= Killing of Amit Chakraborty =

2014 killing in Dubrajpur, West Bengal, India

Amit Chakraborty, a sub-inspector of Dubrajpur, West Bengal, was injured by bomb splinters during a clash between supporters of the Communist Party of India (Marxist) and Trinamool Congress at Aoulia-Gopalpur village in 2014. He succumbed to injuries after 50 days.

In 2018, all 18 accused were acquitted in Suri court. The judge accused the West Bengal Police for carrying out a lax and incompetent investigation, due to which the accused were acquitted due to lack of evidence. The widow of Amit Chakraborty accused political pressure on the police, for not investigating the case properly.

In 2014, he was injured in the stomach, when he and three other police officers were allegedly attacked by TMC men with a bomb.
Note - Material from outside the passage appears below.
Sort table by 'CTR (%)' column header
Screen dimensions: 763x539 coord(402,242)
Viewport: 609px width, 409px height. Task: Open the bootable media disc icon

Bengal police denied the accusation of not taking action. After the acquittal of 18 accused, CID West Bengal took over the investigation. In 2016, Birbhum public prosecutor, on behalf of the West Bengal government, appealed on the court to free all accused before judgment. After protests from police, the victim's family, and opposition, the West Bengal government withdrew the appeal. Most of the accused were Trinamool Congress leaders and supporters.

Government of West Bengal was criticized for the appeal to withdraw all cases and free all accused; a majority of them were TMC members. The police made the deceased police officer Amit Chakraborty as the main witness in his own murder case. Police accepted their mistake on the court.